Repeat every line of the data below word for word, with no changes.

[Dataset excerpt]
◆ ◆ ◆

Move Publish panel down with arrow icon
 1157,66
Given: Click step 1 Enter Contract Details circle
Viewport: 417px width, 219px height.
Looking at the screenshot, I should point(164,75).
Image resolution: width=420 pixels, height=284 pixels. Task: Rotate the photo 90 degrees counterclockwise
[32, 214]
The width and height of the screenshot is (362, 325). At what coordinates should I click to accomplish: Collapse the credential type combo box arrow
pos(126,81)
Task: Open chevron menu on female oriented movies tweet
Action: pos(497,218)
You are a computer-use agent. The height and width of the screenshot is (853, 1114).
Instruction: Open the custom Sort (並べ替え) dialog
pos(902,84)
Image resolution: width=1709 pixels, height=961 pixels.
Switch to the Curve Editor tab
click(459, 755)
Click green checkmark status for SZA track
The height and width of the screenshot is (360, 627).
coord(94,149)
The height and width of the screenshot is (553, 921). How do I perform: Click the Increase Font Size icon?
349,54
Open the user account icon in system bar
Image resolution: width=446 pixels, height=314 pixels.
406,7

◆ ◆ ◆

- WRITTEN ANSWER:
Move Publish panel down with arrow icon
 1157,66
Given: Click step 1 Enter Contract Details circle
Viewport: 417px width, 219px height.
Looking at the screenshot, I should point(164,75).
Image resolution: width=420 pixels, height=284 pixels. Task: Rotate the photo 90 degrees counterclockwise
[32, 214]
The width and height of the screenshot is (362, 325). At what coordinates should I click to accomplish: Collapse the credential type combo box arrow
pos(126,81)
Task: Open chevron menu on female oriented movies tweet
Action: pos(497,218)
You are a computer-use agent. The height and width of the screenshot is (853, 1114).
Instruction: Open the custom Sort (並べ替え) dialog
pos(902,84)
Image resolution: width=1709 pixels, height=961 pixels.
Switch to the Curve Editor tab
click(459, 755)
Click green checkmark status for SZA track
The height and width of the screenshot is (360, 627).
coord(94,149)
The height and width of the screenshot is (553, 921). How do I perform: Click the Increase Font Size icon?
349,54
Open the user account icon in system bar
Image resolution: width=446 pixels, height=314 pixels.
406,7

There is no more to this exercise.